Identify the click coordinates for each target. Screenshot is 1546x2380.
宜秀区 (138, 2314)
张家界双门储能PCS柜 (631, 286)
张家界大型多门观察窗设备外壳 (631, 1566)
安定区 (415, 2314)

▶ **WHAT THE EXERCISE ASKS**: Start to finish, copy the records above with no differences.

▶ **SOLUTION TO THE EXERCISE**:
Identify the click coordinates for each target. Screenshot is 1546x2380.
宜秀区 (138, 2314)
张家界双门储能PCS柜 (631, 286)
张家界大型多门观察窗设备外壳 (631, 1566)
安定区 (415, 2314)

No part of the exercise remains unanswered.